By Danny Freedman
Chemical structure analysis is a bit like solving a jigsaw puzzle—a really tiny one with a heap of microscopic pieces. But a new technique developed at GW may make it easier for scientists to find the big picture by breaking molecular puzzles into larger and fewer pieces.
As a result, the new method could enhance efforts to quickly identify trace amounts of biomolecules, like sniffing the air for biological warfare agents or a budding virus in the bloodstream, says chemistry professor Akos Vertes, leader of the study team and co-director of GW’s Institute for Proteomics Technology and Applications.
The research was done in collaboration with Oak Ridge National Laboratory in Tennessee and funded by the Department of Energy.
The new technique applies to the field of mass spectrometry, which is used to determine the mass, quantity and structure of molecules, among other things.
To do this, molecules are placed in a mass spectrometer and then hit with a dose of energy that breaks apart the molecules and ionizes them—that is, the molecules are given an electrical charge. The charged molecules then are pushed through an analyzer, where they are broken down into their component parts, and the results are read by a detector.
There are several ways of ionizing molecules for mass spectrometry, depending on the work to be done, and Dr. Vertes’ team has introduced a new one. The technique, he says, offers a better way to analyze low-mass molecules, allowing for ions to be produced from smaller samples while maintaining a high sensitivity for detecting trace amounts of a target, and making it easier to shatter the ions into bigger—and more readily identifiable—pieces.
The new approach is able to do that by using photons—particles of light, in this case produced by a laser—as the source of energy for ionizing molecules. The laser offered a higher degree of control than other methods since key variables could be adjusted, such as the strength and direction of laser energy.
The technique, says Dr. Vertes, represents the first convergence of photonics, mass spectrometry and biomedicine.
The team fabricated an array of tiny, nano-scale silicon posts—each of which would be dwarfed by a human hair—for the sample molecules to sit on.

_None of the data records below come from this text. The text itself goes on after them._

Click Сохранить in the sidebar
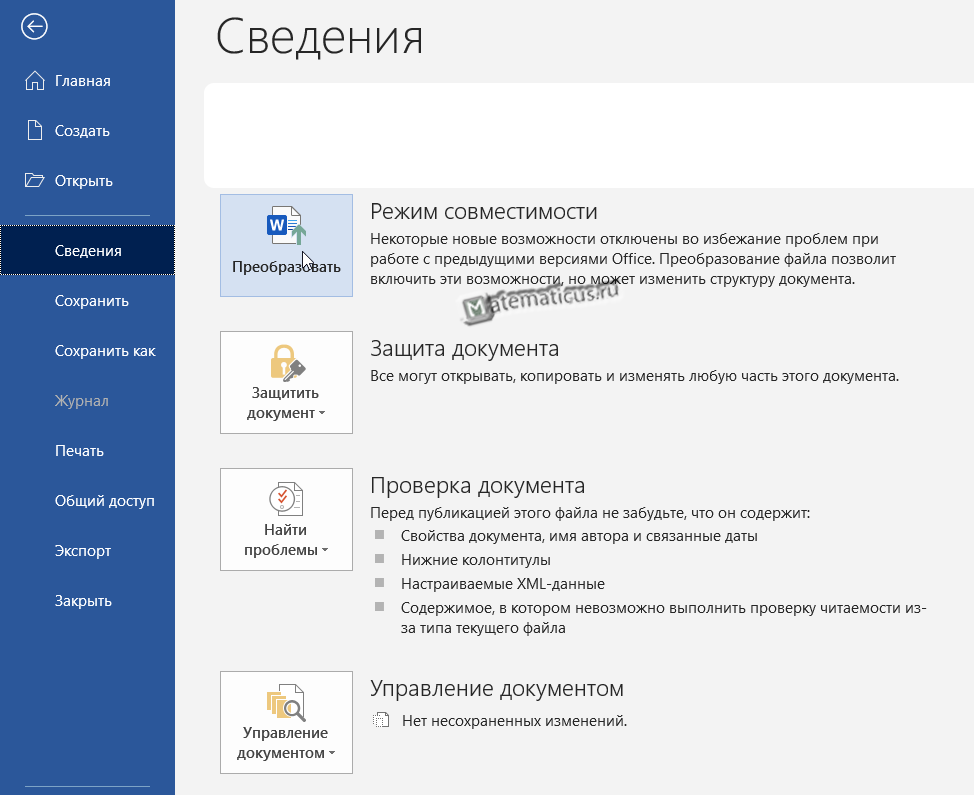 [91, 301]
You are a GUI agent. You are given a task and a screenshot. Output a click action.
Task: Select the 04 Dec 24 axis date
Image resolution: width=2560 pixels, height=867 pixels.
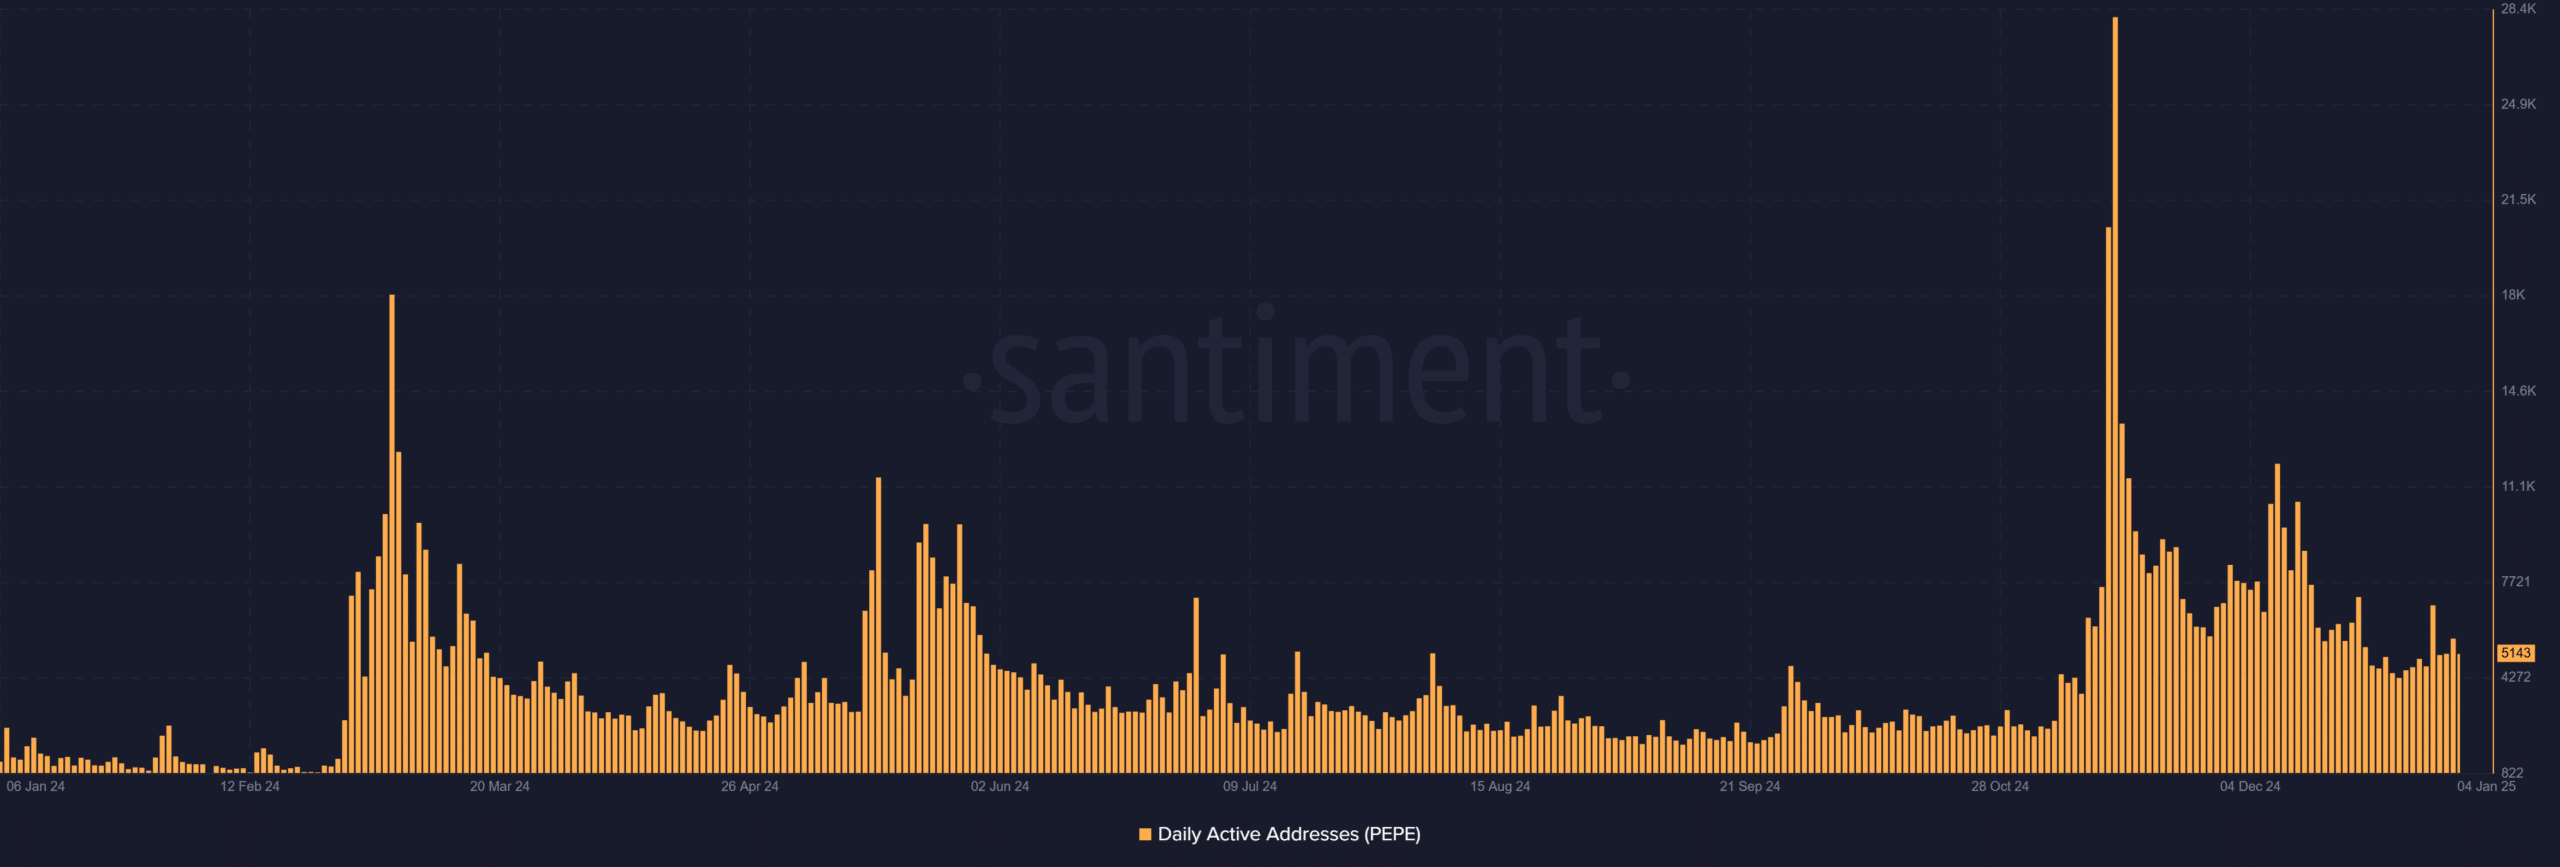pos(2250,786)
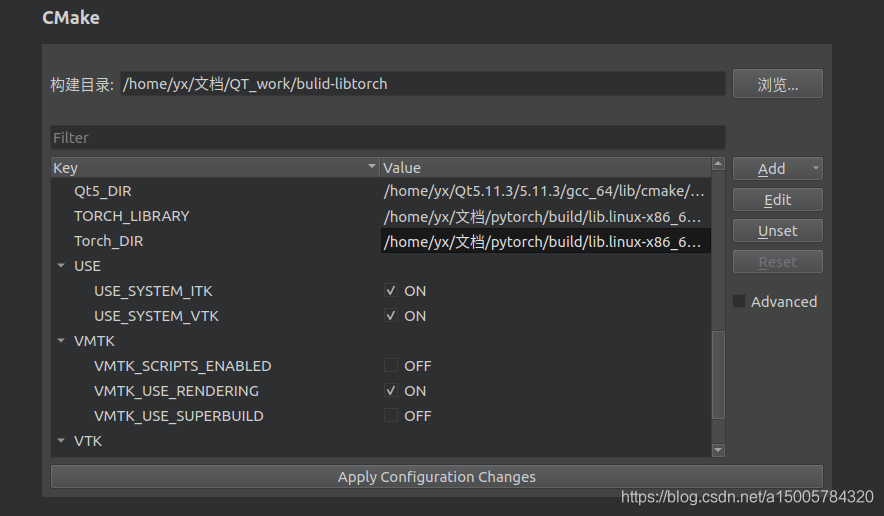Screen dimensions: 884x516
Task: Uncheck USE_SYSTEM_VTK option
Action: [391, 315]
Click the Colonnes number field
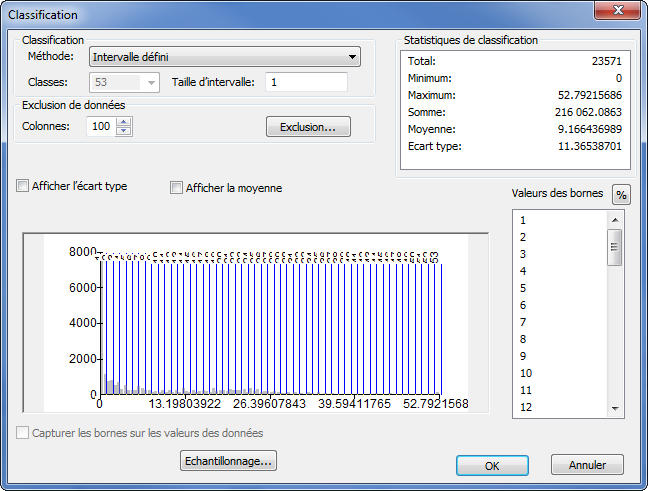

Then the nanoposts collected photons from the incoming laser light and used that energy to ionize the sample.
The university is seeking a patent on the technique, says Dr. Vertes.
The advance could factor into ongoing work by scientists to cram all the functions of a chemistry lab onto a single chip, says Dr. Vertes. “One piece of this [chip] device will be something that will identify molecules,” he says, and since his new process requires a smaller sample size and uses the microscopic nanoposts, “it can naturally be integrated into these so-called lab-on-a-chip devices.”
The Department of Energy has funded the researchers’ work for another three years, as they begin using the technique to study microorganisms. Dr. Vertes envisions growing bacteria and viruses on the nanoposts to study how they respond to the process and the kinds of ions they produce. His team already has been able to do this with yeast.
These studies eventually may lead to a better understanding of how microorganisms respond to adverse conditions, like malnutrition or intense heat, and perhaps even allow scientists to rapidly differentiate run-of-the-mill microorganisms in the environment from those of a biological attack.
“Of course, this is way down the line,” he says. “But in order to get there we need to understand how microorganisms behave on the posts in the presence of strong laser light and what kind of ions we get.”